TASK STATEMENT:
Copy out the full listing that comes next, exactly.

WORKING DATA:
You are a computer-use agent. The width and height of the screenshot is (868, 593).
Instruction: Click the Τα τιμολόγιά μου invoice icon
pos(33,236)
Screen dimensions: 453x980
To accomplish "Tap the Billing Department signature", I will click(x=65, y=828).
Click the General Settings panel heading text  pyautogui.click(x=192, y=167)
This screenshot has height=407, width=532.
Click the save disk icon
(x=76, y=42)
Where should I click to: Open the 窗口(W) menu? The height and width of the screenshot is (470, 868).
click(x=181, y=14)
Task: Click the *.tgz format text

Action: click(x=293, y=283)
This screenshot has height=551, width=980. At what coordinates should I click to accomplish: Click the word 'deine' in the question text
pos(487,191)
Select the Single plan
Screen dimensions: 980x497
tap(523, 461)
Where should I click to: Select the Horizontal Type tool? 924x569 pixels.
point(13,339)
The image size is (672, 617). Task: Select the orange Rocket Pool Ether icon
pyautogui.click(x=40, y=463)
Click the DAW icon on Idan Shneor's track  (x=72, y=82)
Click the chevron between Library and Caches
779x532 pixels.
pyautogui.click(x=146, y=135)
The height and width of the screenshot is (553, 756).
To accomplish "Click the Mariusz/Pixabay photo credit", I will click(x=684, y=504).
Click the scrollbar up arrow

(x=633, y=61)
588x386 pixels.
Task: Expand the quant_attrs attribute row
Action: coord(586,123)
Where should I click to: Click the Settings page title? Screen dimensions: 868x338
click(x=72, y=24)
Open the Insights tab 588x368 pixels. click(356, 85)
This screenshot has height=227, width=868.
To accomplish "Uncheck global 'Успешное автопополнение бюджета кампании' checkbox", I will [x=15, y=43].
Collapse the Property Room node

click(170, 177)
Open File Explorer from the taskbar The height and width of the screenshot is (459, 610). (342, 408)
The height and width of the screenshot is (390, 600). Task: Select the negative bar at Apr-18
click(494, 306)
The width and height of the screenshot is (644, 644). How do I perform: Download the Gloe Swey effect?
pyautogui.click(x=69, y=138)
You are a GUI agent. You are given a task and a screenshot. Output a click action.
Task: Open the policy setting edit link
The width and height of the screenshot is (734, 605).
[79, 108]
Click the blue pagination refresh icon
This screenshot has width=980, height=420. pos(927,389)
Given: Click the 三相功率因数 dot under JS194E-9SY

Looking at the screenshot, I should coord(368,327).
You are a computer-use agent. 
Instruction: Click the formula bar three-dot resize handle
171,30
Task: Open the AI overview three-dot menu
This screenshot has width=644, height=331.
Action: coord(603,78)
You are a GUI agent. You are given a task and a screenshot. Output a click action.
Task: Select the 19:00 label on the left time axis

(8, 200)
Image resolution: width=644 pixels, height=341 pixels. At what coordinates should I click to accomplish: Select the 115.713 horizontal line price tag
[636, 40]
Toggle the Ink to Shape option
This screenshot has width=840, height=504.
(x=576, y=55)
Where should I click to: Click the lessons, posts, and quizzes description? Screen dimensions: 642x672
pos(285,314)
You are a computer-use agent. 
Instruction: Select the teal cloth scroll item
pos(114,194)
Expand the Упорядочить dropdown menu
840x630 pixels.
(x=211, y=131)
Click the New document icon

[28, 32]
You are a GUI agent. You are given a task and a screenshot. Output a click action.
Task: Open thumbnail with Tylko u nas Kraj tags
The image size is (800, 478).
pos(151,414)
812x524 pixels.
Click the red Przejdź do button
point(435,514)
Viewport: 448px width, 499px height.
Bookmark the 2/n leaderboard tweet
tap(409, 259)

WRITTEN ANSWER:
You are a computer-use agent. The width and height of the screenshot is (868, 593).
Instruction: Click the Τα τιμολόγιά μου invoice icon
pos(33,236)
Screen dimensions: 453x980
To accomplish "Tap the Billing Department signature", I will click(x=65, y=828).
Click the General Settings panel heading text  pyautogui.click(x=192, y=167)
This screenshot has height=407, width=532.
Click the save disk icon
(x=76, y=42)
Where should I click to: Open the 窗口(W) menu? The height and width of the screenshot is (470, 868).
click(x=181, y=14)
Task: Click the *.tgz format text

Action: click(x=293, y=283)
This screenshot has height=551, width=980. At what coordinates should I click to accomplish: Click the word 'deine' in the question text
pos(487,191)
Select the Single plan
Screen dimensions: 980x497
tap(523, 461)
Where should I click to: Select the Horizontal Type tool? 924x569 pixels.
point(13,339)
The image size is (672, 617). Task: Select the orange Rocket Pool Ether icon
pyautogui.click(x=40, y=463)
Click the DAW icon on Idan Shneor's track  (x=72, y=82)
Click the chevron between Library and Caches
779x532 pixels.
pyautogui.click(x=146, y=135)
The height and width of the screenshot is (553, 756).
To accomplish "Click the Mariusz/Pixabay photo credit", I will click(x=684, y=504).
Click the scrollbar up arrow

(x=633, y=61)
588x386 pixels.
Task: Expand the quant_attrs attribute row
Action: coord(586,123)
Where should I click to: Click the Settings page title? Screen dimensions: 868x338
click(x=72, y=24)
Open the Insights tab 588x368 pixels. click(356, 85)
This screenshot has height=227, width=868.
To accomplish "Uncheck global 'Успешное автопополнение бюджета кампании' checkbox", I will [x=15, y=43].
Collapse the Property Room node

click(170, 177)
Open File Explorer from the taskbar The height and width of the screenshot is (459, 610). (342, 408)
The height and width of the screenshot is (390, 600). Task: Select the negative bar at Apr-18
click(494, 306)
The width and height of the screenshot is (644, 644). How do I perform: Download the Gloe Swey effect?
pyautogui.click(x=69, y=138)
You are a GUI agent. You are given a task and a screenshot. Output a click action.
Task: Open the policy setting edit link
The width and height of the screenshot is (734, 605).
[79, 108]
Click the blue pagination refresh icon
This screenshot has width=980, height=420. pos(927,389)
Given: Click the 三相功率因数 dot under JS194E-9SY

Looking at the screenshot, I should coord(368,327).
You are a computer-use agent. 
Instruction: Click the formula bar three-dot resize handle
171,30
Task: Open the AI overview three-dot menu
This screenshot has width=644, height=331.
Action: coord(603,78)
You are a GUI agent. You are given a task and a screenshot. Output a click action.
Task: Select the 19:00 label on the left time axis

(8, 200)
Image resolution: width=644 pixels, height=341 pixels. At what coordinates should I click to accomplish: Select the 115.713 horizontal line price tag
[636, 40]
Toggle the Ink to Shape option
This screenshot has width=840, height=504.
(x=576, y=55)
Where should I click to: Click the lessons, posts, and quizzes description? Screen dimensions: 642x672
pos(285,314)
You are a computer-use agent. 
Instruction: Select the teal cloth scroll item
pos(114,194)
Expand the Упорядочить dropdown menu
840x630 pixels.
(x=211, y=131)
Click the New document icon

[28, 32]
You are a GUI agent. You are given a task and a screenshot. Output a click action.
Task: Open thumbnail with Tylko u nas Kraj tags
The image size is (800, 478).
pos(151,414)
812x524 pixels.
Click the red Przejdź do button
point(435,514)
Viewport: 448px width, 499px height.
Bookmark the 2/n leaderboard tweet
tap(409, 259)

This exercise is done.